The one that is getting all the world headlines involves the domestic unrest over the now former Islamist government; the other is a foreign threat to alter the flow of the country's essential life force, the Nile River.

For millennia, Egypt, which gets very little rainfall, has been totally dependent on the water and the silt of the Nile to survive and feed a now fast-growing population of 85 million.
So critical is this flow of the Nile that any diminution upstream is seen as a threat to the country's very existence. That's why Cairo has long vowed some form of direct military action, if necessary, to stop Ethiopia building a giant hydroelectric dam along the headwaters of the Nile that flows through its northern highlands.
This conflict has now shifted from the theoretical to the practical. Refusing to be cowed, Ethiopia has now started work, with China's help, on the Grand Ethiopian Renaissance Dam, the largest in Africa.

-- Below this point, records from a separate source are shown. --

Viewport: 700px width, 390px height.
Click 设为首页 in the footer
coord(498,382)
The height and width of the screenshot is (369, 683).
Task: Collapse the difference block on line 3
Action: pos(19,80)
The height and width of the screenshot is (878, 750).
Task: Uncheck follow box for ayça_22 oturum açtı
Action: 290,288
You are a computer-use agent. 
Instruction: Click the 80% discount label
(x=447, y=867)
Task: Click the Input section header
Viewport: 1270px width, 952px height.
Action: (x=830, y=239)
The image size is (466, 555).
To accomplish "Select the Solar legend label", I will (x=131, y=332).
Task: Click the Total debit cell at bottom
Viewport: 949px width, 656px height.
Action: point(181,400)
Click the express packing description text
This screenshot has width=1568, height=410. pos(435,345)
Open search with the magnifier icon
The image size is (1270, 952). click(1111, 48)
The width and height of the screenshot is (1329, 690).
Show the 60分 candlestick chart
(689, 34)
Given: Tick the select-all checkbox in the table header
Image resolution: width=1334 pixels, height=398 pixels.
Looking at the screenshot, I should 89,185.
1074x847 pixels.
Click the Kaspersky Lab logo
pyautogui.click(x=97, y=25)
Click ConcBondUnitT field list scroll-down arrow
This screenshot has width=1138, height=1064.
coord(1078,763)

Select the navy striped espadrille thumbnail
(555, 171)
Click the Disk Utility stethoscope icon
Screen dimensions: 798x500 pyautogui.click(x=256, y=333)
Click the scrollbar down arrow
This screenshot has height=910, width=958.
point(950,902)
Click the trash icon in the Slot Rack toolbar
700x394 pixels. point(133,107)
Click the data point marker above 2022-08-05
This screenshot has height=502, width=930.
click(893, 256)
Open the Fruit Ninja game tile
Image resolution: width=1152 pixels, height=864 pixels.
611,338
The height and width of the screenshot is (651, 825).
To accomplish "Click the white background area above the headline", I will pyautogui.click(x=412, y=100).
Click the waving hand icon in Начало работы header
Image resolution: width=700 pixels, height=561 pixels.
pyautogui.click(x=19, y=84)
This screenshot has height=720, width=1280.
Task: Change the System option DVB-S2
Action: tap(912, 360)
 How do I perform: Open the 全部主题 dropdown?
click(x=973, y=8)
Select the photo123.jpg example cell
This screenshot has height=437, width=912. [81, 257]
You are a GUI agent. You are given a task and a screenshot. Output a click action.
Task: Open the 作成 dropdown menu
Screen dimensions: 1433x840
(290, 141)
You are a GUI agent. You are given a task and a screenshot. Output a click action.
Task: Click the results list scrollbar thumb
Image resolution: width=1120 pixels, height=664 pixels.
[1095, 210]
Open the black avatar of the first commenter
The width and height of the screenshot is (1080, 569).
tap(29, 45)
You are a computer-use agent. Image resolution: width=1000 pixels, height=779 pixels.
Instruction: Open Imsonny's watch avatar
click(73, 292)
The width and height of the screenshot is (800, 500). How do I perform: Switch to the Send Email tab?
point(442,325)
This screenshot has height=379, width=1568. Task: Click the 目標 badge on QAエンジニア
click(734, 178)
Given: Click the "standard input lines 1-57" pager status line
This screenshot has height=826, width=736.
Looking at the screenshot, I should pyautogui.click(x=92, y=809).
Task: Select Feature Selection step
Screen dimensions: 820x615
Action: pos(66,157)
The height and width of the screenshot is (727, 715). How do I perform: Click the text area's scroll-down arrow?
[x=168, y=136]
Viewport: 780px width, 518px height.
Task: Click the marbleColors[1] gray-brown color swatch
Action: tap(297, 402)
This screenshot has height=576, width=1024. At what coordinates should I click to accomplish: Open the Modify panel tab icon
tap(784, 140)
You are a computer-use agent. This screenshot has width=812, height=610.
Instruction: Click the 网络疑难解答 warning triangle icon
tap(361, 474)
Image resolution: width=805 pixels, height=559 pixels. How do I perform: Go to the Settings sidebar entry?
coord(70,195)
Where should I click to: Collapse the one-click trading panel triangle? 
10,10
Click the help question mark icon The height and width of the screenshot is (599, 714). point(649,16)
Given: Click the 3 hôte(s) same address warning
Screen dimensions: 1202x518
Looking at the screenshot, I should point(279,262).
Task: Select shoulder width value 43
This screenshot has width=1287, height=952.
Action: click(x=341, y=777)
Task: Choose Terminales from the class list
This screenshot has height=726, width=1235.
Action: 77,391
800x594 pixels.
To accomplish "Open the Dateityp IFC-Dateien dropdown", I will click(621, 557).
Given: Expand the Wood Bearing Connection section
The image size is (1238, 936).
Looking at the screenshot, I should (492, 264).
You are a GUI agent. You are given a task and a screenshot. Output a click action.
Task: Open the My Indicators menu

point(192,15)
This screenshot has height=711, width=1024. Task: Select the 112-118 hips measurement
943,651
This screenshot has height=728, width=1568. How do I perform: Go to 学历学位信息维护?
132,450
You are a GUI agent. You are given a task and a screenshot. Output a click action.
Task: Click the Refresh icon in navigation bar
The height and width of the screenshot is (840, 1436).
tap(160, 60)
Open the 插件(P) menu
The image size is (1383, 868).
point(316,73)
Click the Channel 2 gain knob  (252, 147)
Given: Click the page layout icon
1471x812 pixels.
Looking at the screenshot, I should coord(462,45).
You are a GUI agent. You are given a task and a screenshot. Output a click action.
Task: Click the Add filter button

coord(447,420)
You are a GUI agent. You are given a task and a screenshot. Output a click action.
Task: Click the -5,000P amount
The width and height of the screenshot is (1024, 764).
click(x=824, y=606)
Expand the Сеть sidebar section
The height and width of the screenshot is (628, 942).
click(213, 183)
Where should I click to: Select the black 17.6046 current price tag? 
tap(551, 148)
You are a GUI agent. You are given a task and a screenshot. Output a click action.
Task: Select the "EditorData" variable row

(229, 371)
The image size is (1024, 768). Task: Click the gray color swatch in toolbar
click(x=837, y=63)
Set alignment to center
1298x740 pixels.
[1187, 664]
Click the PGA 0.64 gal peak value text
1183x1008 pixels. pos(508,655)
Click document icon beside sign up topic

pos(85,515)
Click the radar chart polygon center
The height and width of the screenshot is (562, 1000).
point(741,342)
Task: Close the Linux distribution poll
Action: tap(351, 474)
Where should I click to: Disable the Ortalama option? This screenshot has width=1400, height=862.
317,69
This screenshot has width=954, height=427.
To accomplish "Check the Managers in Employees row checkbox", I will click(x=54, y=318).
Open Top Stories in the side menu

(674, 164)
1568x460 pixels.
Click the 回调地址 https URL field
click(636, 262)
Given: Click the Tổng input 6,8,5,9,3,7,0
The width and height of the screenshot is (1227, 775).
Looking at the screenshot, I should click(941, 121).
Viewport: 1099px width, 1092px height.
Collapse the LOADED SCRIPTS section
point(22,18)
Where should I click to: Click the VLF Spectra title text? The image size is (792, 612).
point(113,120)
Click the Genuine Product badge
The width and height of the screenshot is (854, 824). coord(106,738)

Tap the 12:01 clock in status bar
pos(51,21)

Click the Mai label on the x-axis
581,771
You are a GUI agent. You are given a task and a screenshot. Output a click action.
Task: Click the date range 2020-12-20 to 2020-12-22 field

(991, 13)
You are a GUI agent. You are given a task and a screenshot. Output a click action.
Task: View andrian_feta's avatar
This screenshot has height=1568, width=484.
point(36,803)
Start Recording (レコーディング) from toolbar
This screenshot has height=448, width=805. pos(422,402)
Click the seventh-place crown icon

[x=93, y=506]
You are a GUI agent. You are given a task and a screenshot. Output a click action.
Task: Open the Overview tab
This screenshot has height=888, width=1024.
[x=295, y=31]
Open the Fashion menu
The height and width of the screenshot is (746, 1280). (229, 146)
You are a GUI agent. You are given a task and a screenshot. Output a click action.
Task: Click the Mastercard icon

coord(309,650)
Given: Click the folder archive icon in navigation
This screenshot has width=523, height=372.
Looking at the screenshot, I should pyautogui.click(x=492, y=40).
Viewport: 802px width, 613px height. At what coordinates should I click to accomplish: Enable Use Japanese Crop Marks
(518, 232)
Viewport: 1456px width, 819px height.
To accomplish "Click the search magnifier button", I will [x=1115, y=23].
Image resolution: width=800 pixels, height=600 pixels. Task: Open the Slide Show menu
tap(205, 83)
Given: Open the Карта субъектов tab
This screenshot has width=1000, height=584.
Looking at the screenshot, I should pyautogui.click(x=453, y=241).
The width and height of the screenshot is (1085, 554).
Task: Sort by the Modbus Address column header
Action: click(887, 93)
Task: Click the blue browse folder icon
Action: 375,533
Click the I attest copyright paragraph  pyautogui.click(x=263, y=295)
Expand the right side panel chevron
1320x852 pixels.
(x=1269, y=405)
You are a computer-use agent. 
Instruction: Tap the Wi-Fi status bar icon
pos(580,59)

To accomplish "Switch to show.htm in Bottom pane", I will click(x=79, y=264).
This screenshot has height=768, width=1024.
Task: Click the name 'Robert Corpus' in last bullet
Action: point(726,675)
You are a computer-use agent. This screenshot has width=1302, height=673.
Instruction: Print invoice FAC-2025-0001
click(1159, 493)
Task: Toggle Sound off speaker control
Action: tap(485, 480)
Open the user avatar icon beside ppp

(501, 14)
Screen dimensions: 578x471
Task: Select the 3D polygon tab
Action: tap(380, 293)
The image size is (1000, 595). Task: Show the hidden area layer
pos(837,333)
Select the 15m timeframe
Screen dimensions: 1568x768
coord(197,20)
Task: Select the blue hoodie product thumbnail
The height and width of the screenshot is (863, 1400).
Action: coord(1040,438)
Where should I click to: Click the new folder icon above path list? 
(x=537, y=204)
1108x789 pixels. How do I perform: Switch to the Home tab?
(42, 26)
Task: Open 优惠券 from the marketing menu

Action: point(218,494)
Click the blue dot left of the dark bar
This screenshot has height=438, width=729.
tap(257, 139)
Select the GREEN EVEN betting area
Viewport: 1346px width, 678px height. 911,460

Ethiopia feels it has as much right to the Nile water, and an equal need, to escape its crippling poverty. The dam's future hydroelectric capacity, Ethiopia insists, will allow it to grow economically.
That argument does not appease Egypt one iota. It insists the massive reservoir that will be created will reduce the downstream flow of water to Egypt by a catastrophic 20 per cent. Vast farming regions will be lost; millions will lose already fragile livelihoods.

What's more, Ethiopia's actions, if allowed to succeed, will surely encourage others to follow suit.
The Blue and the White Niles, which meet before flowing to Egypt, cross many other nations as well, all of which are desperate for hydroelectricity and irrigation.
Increasingly strident threats
So serious is the concern that, before the anti-government demonstrations and the Egyptian army's coup earlier this month, it was the Nile conflict that dominated news coverage in Egypt, fed by increasingly strident threats from officials and politicians.
"If we lose one drop, our blood is the alternative," then-president Mohammed Morsi vowed, shortly before his overthrow, a barely veiled threat of war echoed by, among others, the country's foreign minister.
The idea sounds incredible. But not to diplomats in the region who noted in early June a live television broadcast from Morsi's office that inadvertently picked up the president and senior political leaders discussing a possible pre-emptive attack on Ethiopia.
The military alternatives ranged from an Egyptian air attack on the dam construction sites to guerrilla sabotage and even moves to destabilize the Addis Ababa government.
When Ethiopia demanded an explanation of the broadcast, Morsi was unapologetic, vowing that "all options are open."
For its part, Ethiopia appears to doubt that Egypt has the capability to launch a direct attack against its own capable military, especially as the two countries are separated by the vast, harsh terrain of Northern Sudan.
However, Northern Sudan, along with Eritrea to Ethiopia's north, both side with Egypt in this dispute, so the Ethiopian government can't ignore Egypt's ability to at least stir up the kind of guerrilla activity that could dramatically escalate the crisis.